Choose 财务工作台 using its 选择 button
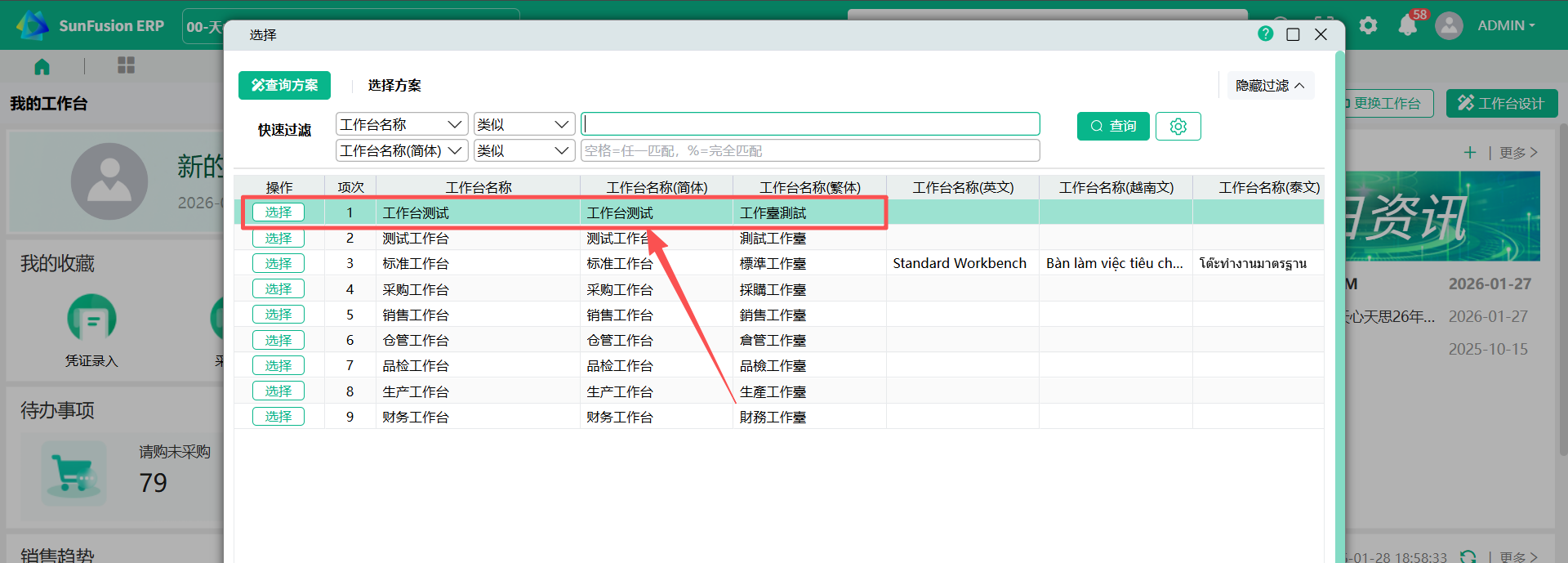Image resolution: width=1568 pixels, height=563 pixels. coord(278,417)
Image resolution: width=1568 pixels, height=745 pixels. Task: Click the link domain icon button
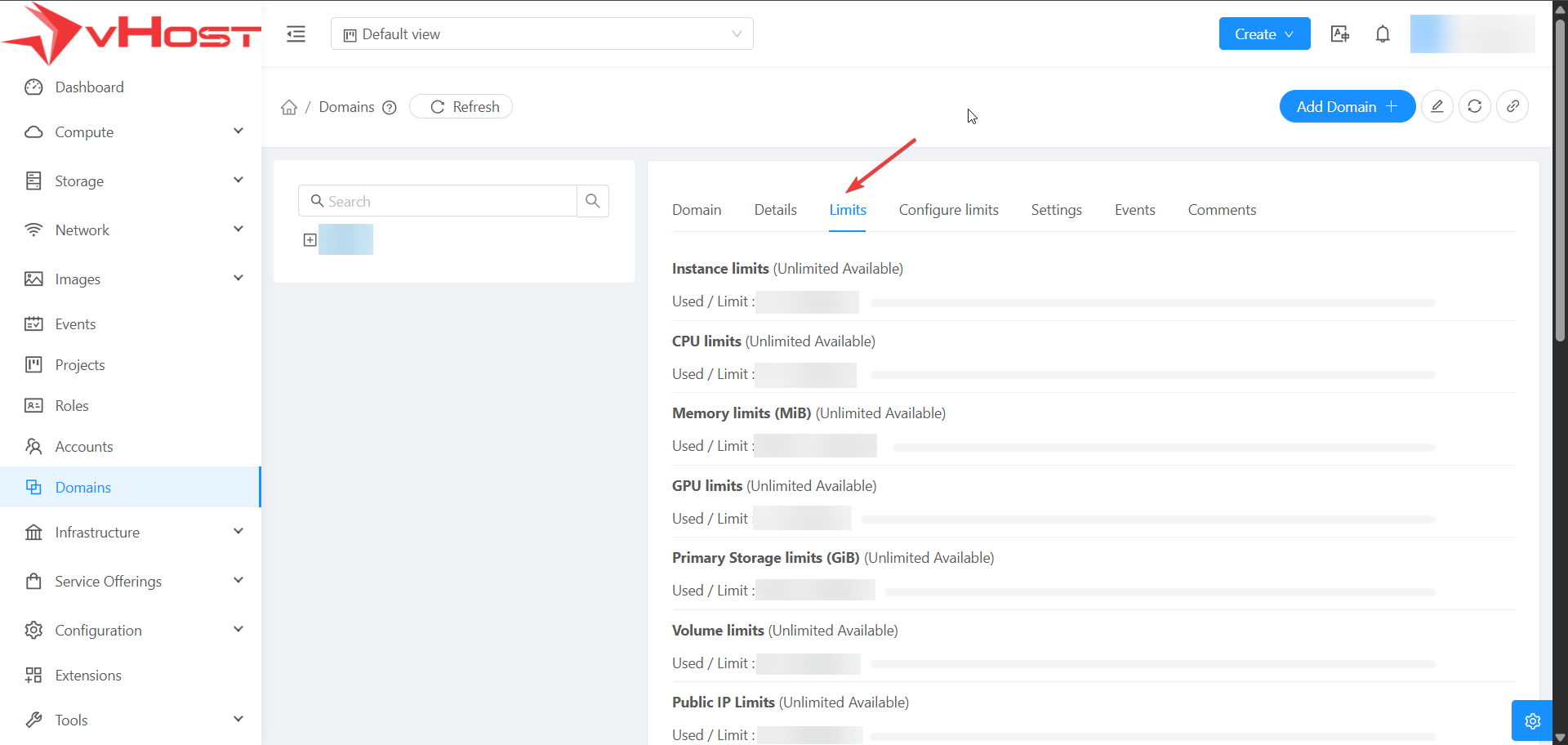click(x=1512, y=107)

--

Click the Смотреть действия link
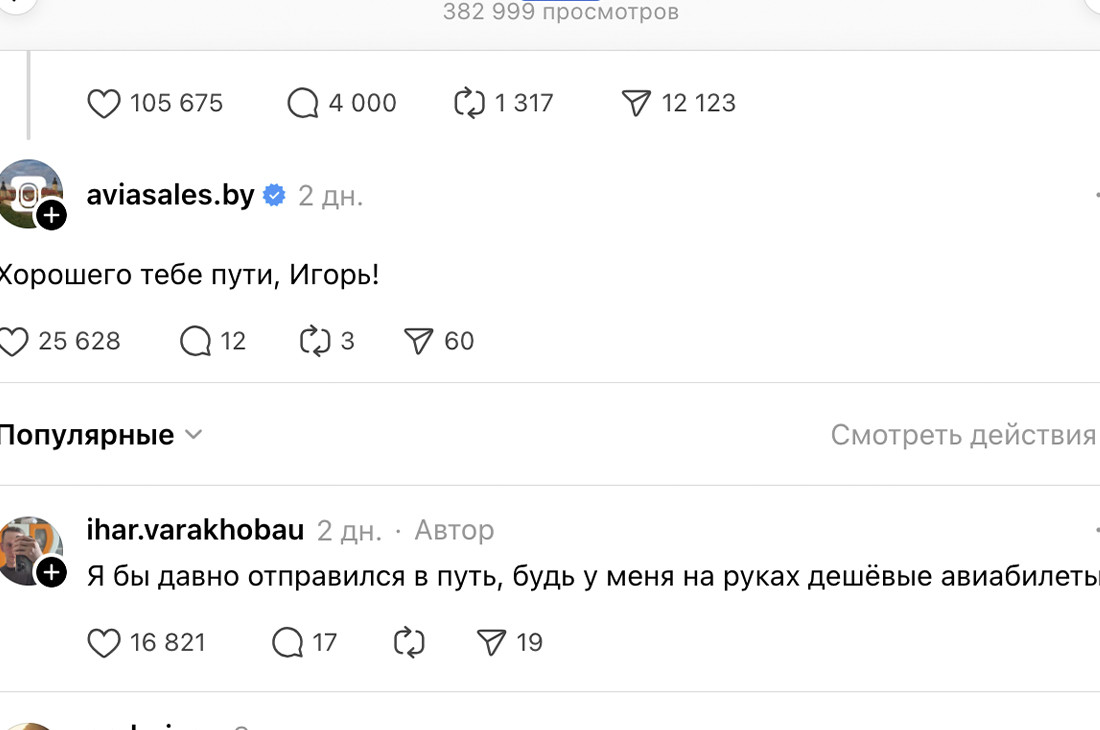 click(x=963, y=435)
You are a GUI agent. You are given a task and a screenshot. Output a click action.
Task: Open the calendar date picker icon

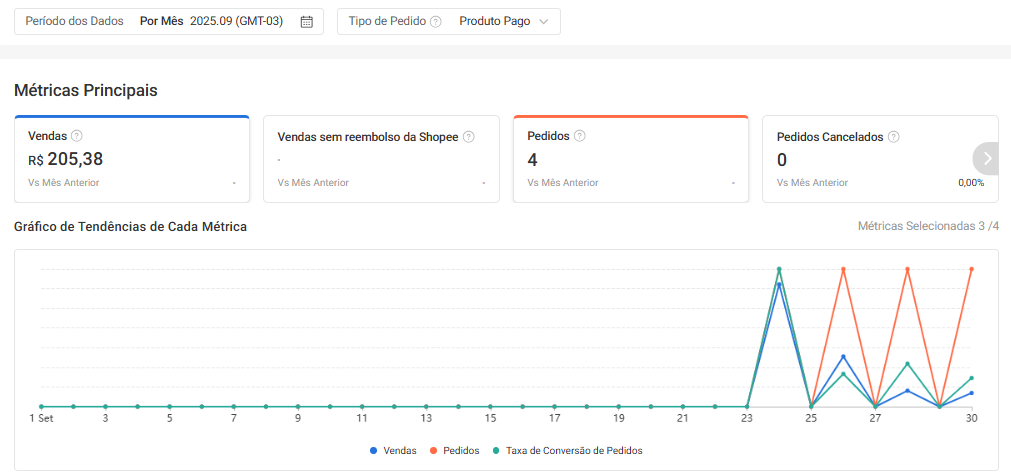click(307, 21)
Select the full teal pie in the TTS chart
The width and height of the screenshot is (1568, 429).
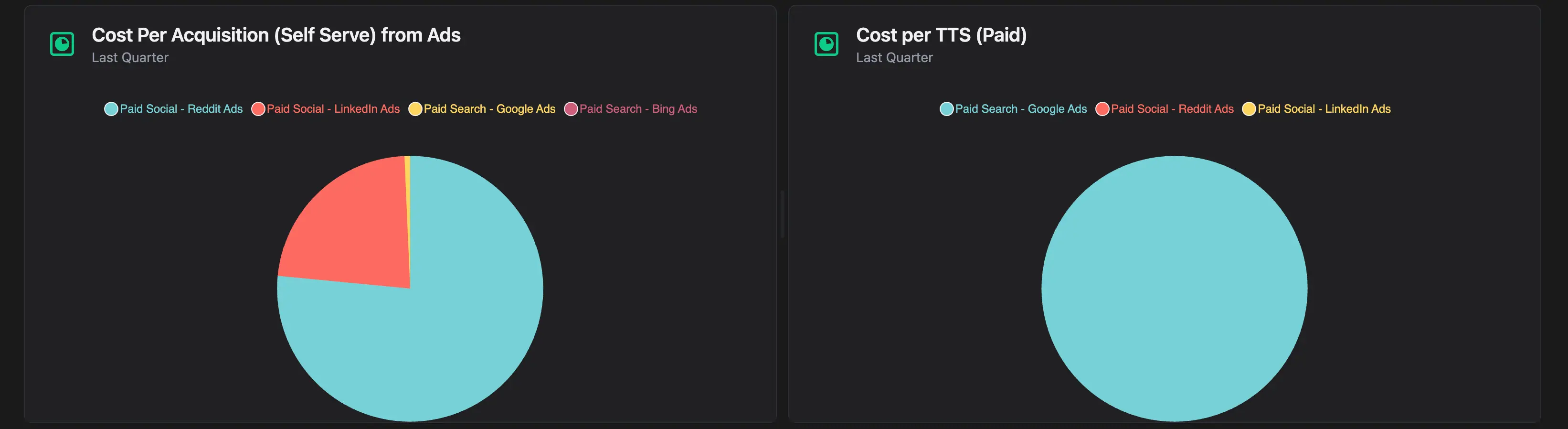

...

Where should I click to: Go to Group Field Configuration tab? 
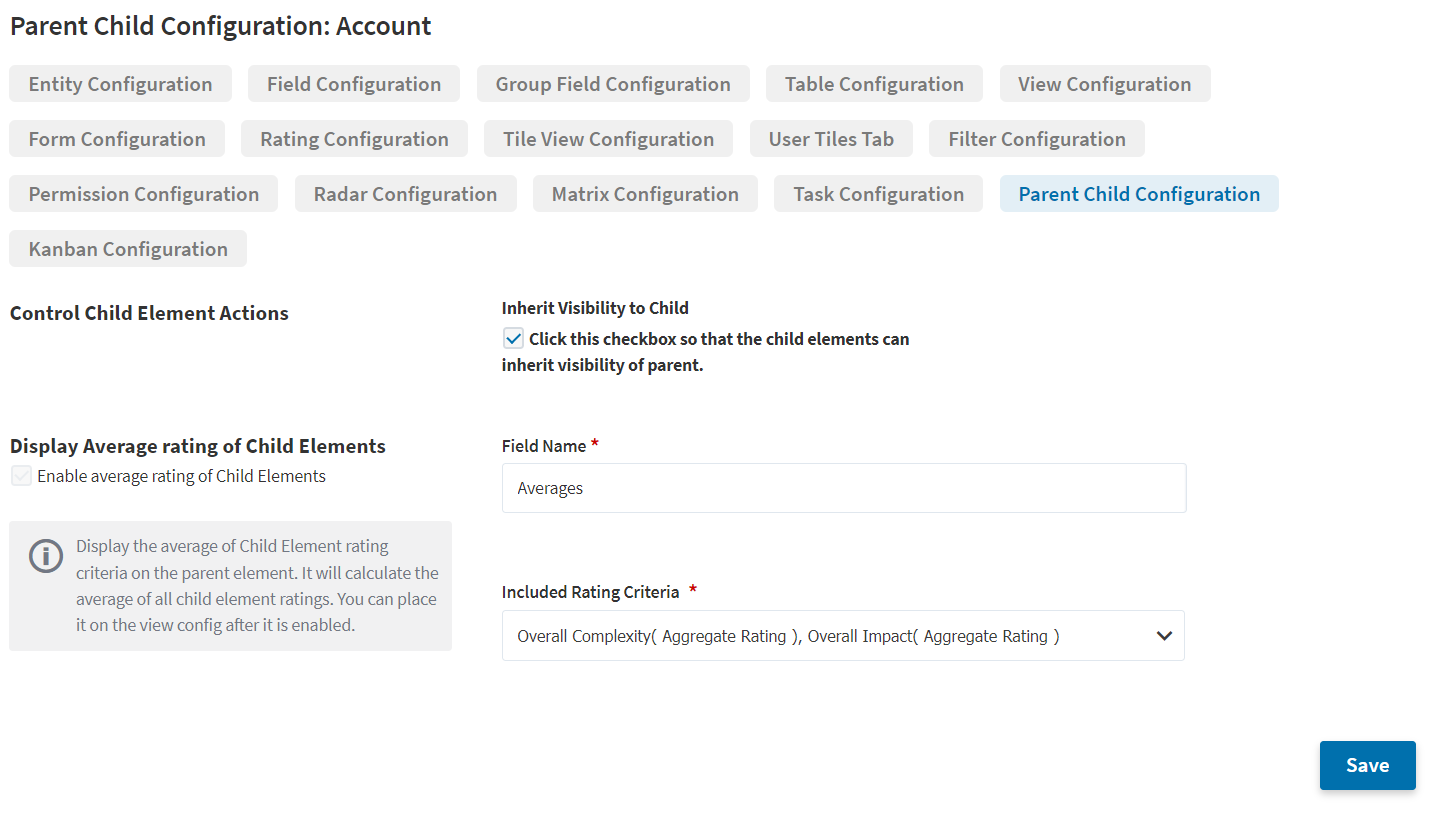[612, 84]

▶ Work instructions:
Using the entries above, write out exactly the lines from the one with "Click the Смотреть действия link" through the one with "The width and", ends included. Leave out any pictures.

▶ Solution:
Click the Смотреть действия link
 click(x=963, y=435)
You are a GUI agent. You are given a task and a screenshot. Output a click action.
Task: Open the calendar date picker icon

click(307, 21)
Select the full teal pie in the TTS chart
The width and height of the screenshot is (1568, 429).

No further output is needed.